If you are looking to enable HTTPS in Tomcat first thing you will have to do is generating a server certificate for your website. A key tool command which comes with your JRE( Java Runtime Environment). Open a command shell which should know how to find your Java runtime environment properly. If you are using Linux type the following commands for JRE:

HTML Code:

# export JRE_HOME=/usr/java/latest

HTML Code:

# export PATH=$JAVA_HOME/bin:$PATH

And for JDK type the below given commands:

HTML Code:

# export JAVA_HOME=/usr/java/latest

HTML Code:

# export PATH=$JAVA_HOME/bin:$PATH

One important point to remember is to change /usr/java/latest to the root directory path of your JDK.

In Windows for JRE type:

HTML Code:

C:\> set JAVA_HOME=C:\Program Files\Java\jdk1.6.0_16

HTML Code:

C:\> set PATH=%JAVA_HOME%\bin;%PATH%

For JDK type these commands:

HTML Code:

C:\> set JAVA_HOME=C:\Program Files\Java\jdk1.6.0_16

HTML Code:

C:\> set PATH=%JAVA_HOME%\bin;%PATH%

In order to generate self-signed server certificate type below given commands:

HTML Code:

keytool -genkeypair -alias tomcat -keyalg RSA -keysize 1024 -dname 
"CN=localhost, OU=Organization, O=Company Name, L=City, S=State, C=US"
-validity 365 -keystore keystore
Enter keystore password: <enter new password here>

Enter key password for <tomcat>

(RETURN if same as keystore password): <hit enter >

The first password you entered will be the password for the keystore where your server certificate is stored.

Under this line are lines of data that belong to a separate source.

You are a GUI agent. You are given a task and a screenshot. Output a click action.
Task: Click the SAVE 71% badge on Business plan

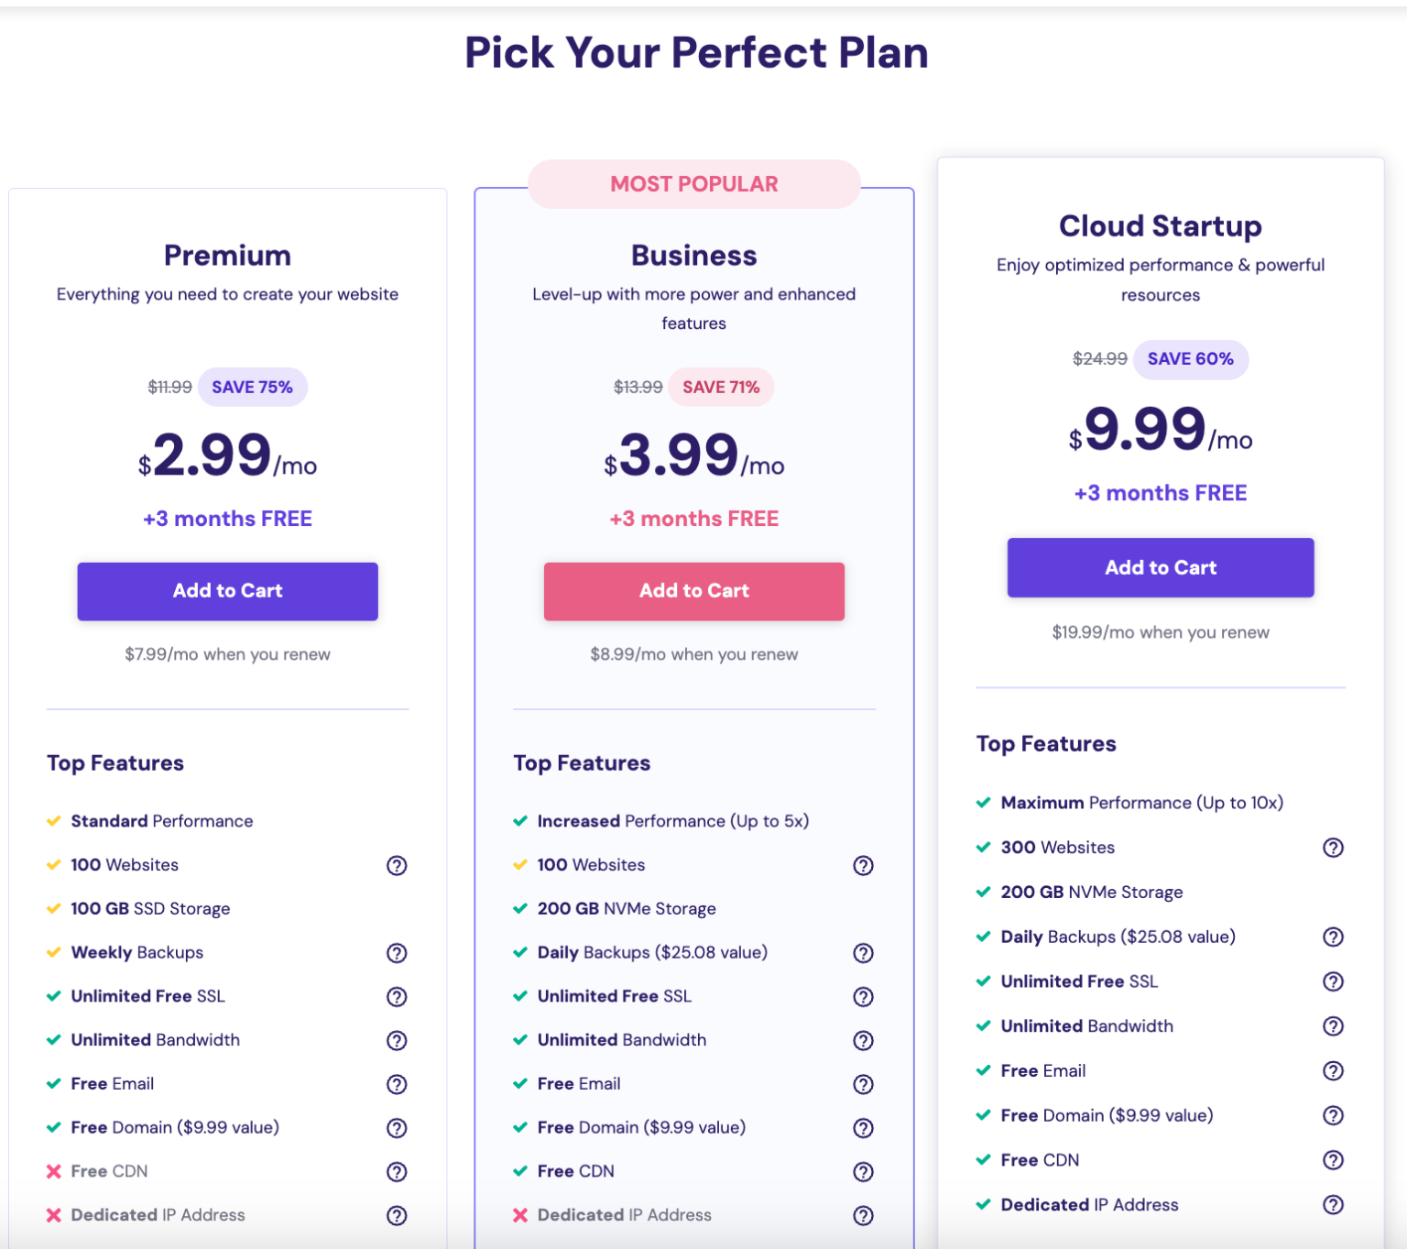[721, 387]
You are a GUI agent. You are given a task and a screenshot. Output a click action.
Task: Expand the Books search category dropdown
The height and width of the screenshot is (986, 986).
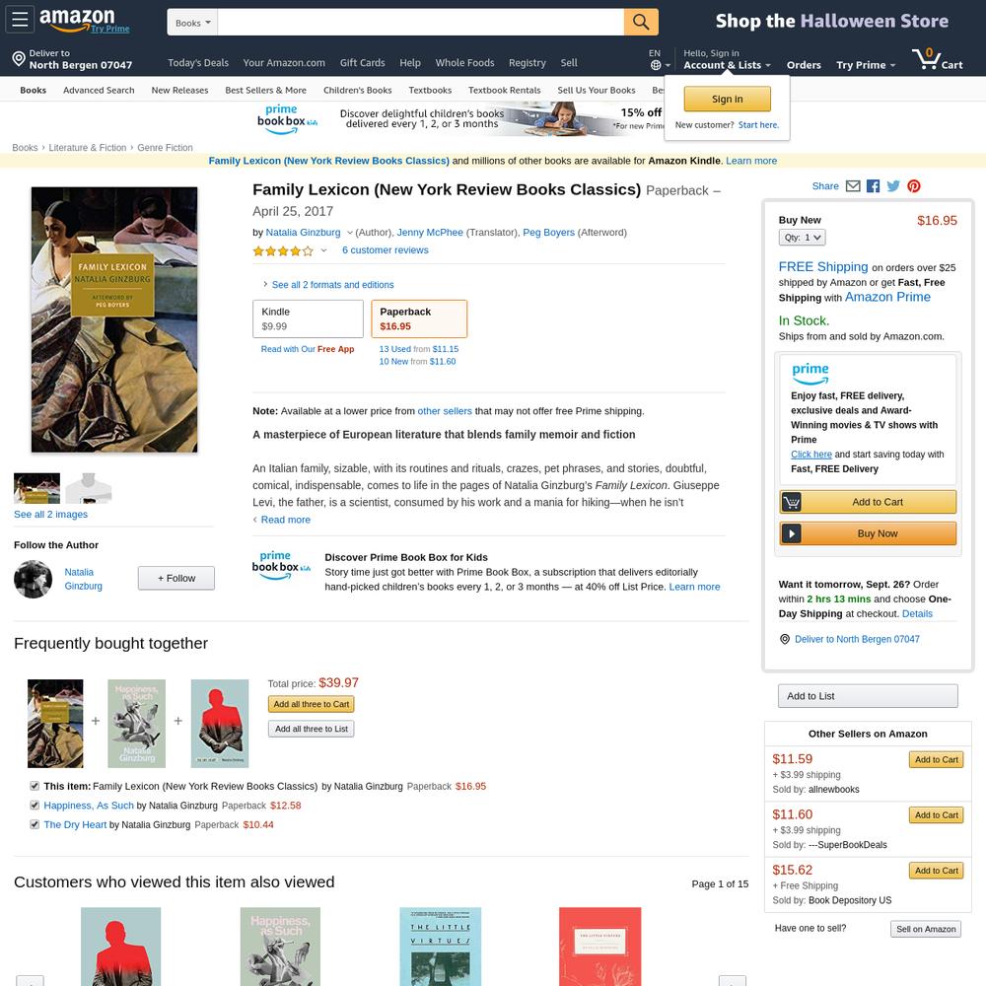click(x=192, y=23)
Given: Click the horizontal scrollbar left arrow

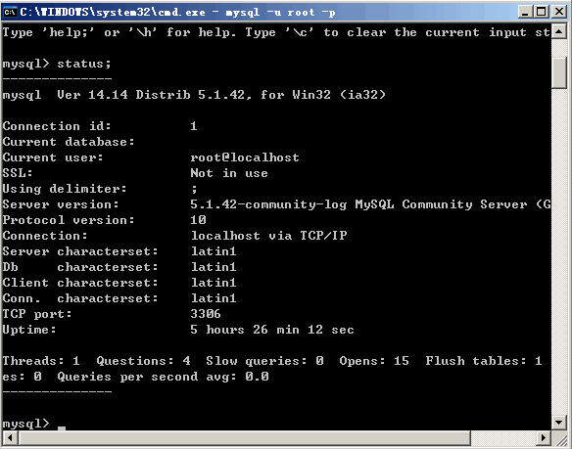Looking at the screenshot, I should click(10, 437).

Next step is to edit your Tomcat’s conf/server.xml to enable the HTTPS connector, there will be a connector which looks like this:

HTML Code:

<!--
<Connector port="8443" protocol="HTTP/1.1"
SSLEnabled="true"
maxThreads="150" scheme="https"
secure="true" 
clientAuth="false" sslProtocol="TLS" />

It will be commented out by default. To uncomment it just remove the lines before and after the element. Add attributes keystoreFile and keystorePass and it will look like this:

HTML Code:

<Connector port="8443" protocol="HTTP/1.1"
 SSLEnabled="true"
maxThreads="150" scheme="https"
secure="true" 
clientAuth="false" sslProtocol="TLS"
keystoreFile="conf/keystore" keystorePass="your password"
/>

When using Tomcat on Windows, you may set the port number to 443, a default HTTPS port number. If you are running it on Linux or some other non-windows operating system you can only do it by running it as root. However this is not recommended. Once completed the above steps above, restart Tomcat over HTTPS with a url like https://localhost:8443.

[ronniev]

Thank you for posting it here ,it'd be helpful for the others too...